- _Assigned task_
Copy out the lines below that hold the word "resolution".

- _Data to use_
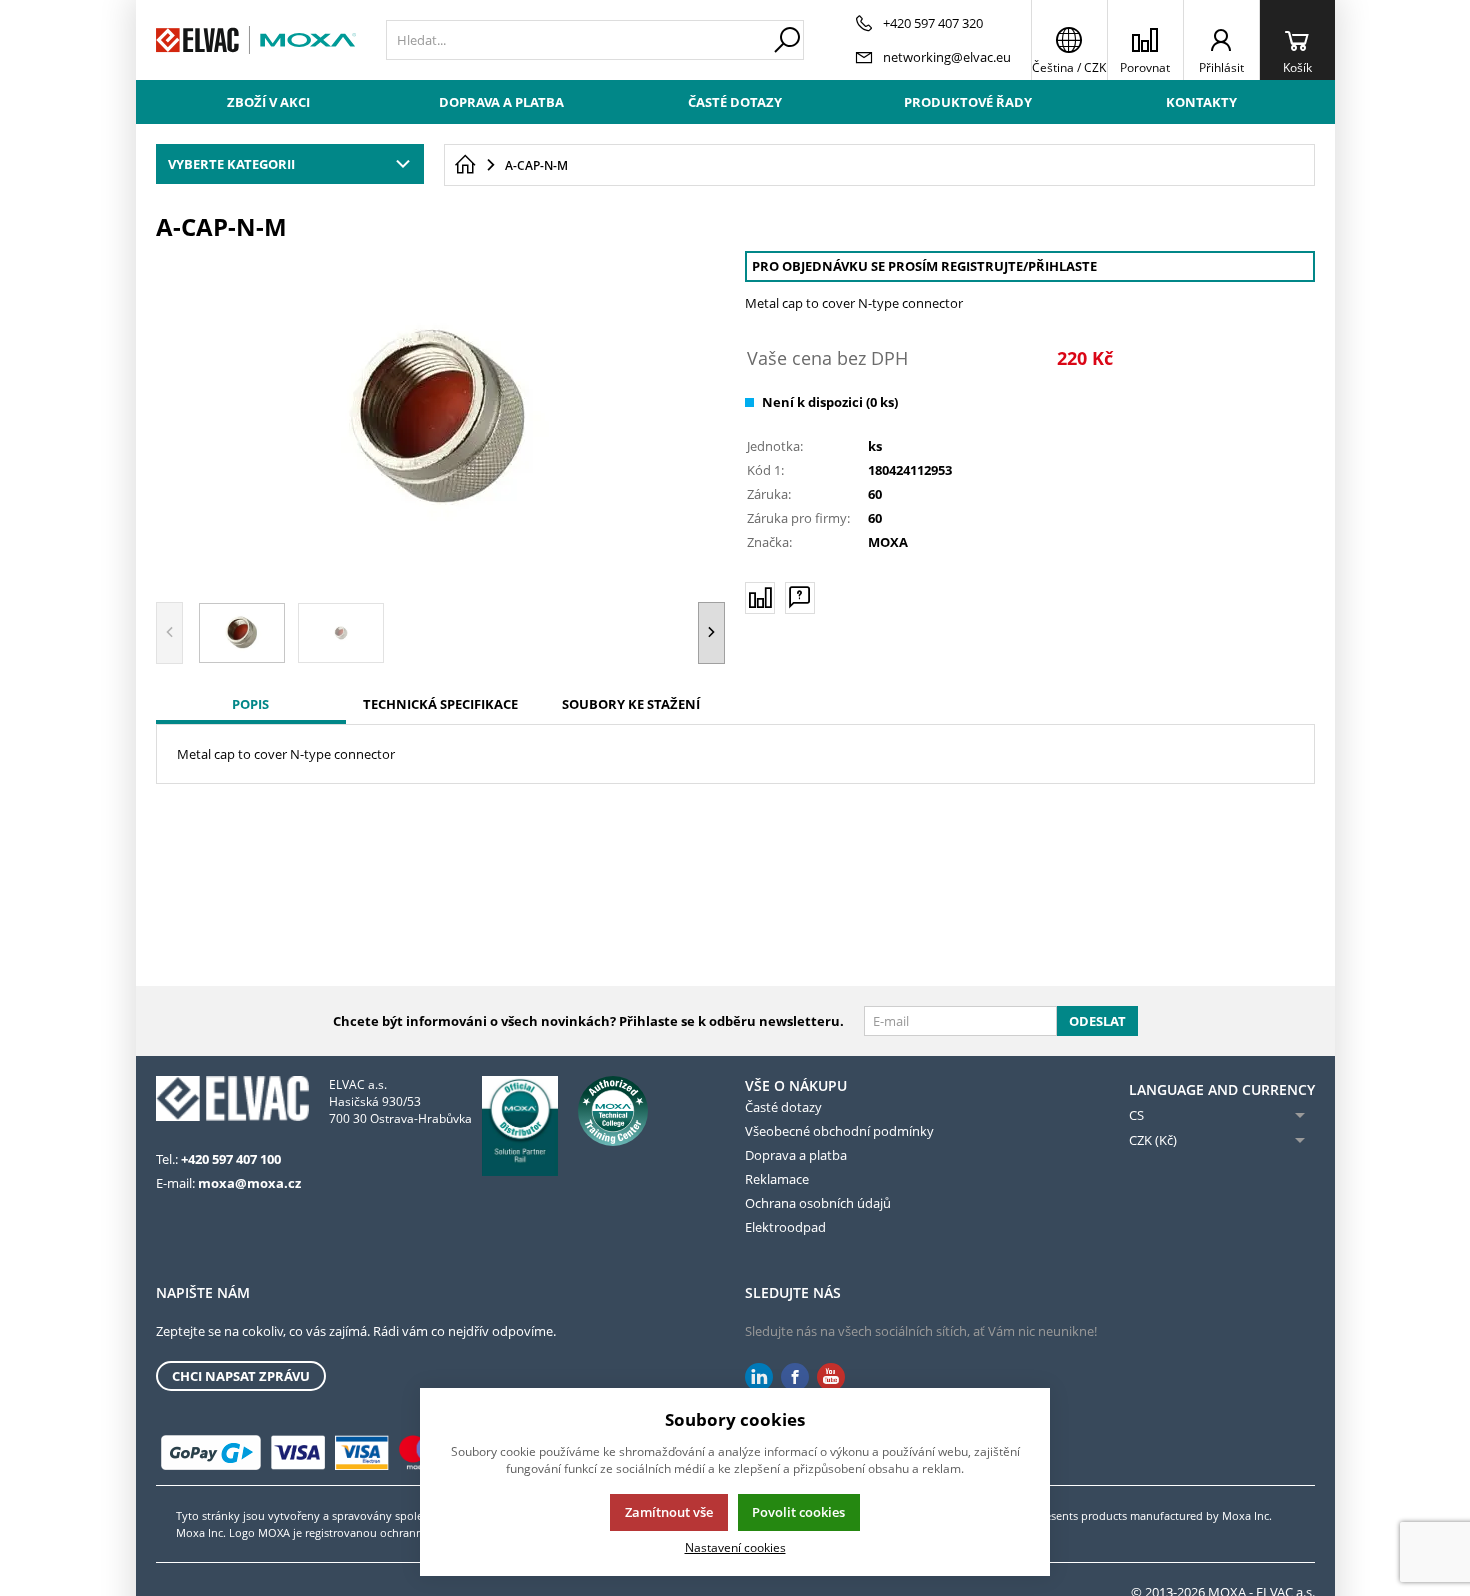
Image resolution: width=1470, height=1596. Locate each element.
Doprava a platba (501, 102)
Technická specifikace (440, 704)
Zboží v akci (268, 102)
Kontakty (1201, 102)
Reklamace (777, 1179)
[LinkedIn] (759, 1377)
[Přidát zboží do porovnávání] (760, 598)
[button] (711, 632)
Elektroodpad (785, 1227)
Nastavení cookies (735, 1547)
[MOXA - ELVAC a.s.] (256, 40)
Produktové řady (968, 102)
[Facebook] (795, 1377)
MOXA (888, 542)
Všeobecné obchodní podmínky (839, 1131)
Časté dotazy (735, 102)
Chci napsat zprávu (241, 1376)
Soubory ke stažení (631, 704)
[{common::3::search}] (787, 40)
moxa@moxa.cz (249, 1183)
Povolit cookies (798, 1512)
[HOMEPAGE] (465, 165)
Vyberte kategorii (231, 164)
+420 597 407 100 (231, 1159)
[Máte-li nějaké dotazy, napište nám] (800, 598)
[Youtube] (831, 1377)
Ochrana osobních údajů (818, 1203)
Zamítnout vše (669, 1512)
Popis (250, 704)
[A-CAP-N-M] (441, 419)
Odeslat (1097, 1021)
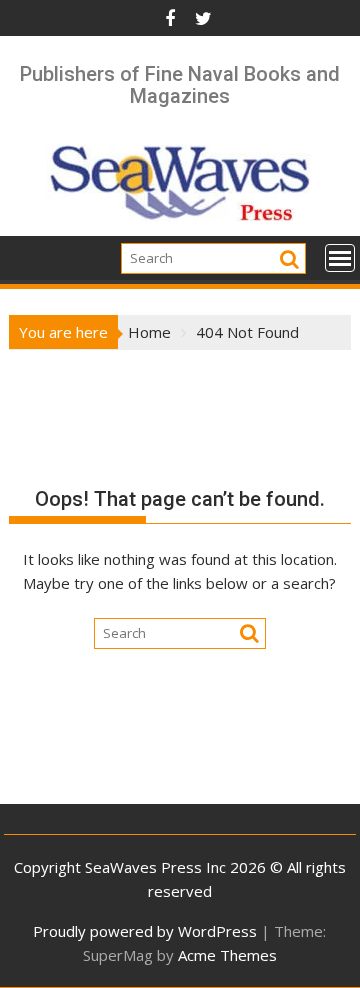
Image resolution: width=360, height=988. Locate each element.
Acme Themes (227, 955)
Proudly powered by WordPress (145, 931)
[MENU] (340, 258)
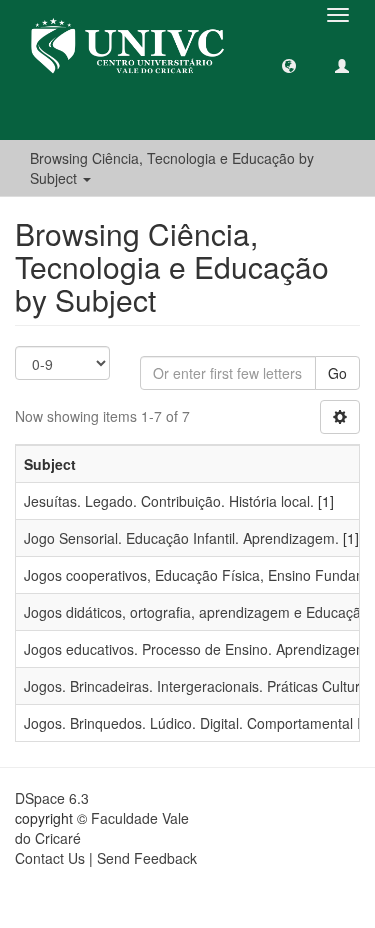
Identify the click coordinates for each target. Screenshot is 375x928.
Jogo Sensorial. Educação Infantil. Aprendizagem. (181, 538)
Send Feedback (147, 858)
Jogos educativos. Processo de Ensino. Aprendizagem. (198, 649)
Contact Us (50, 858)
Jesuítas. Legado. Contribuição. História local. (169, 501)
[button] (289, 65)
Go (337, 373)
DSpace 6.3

- _Response_
Image resolution: width=1470, height=1596. Locate each element.
Image resolution: width=360, height=988. Locate each element.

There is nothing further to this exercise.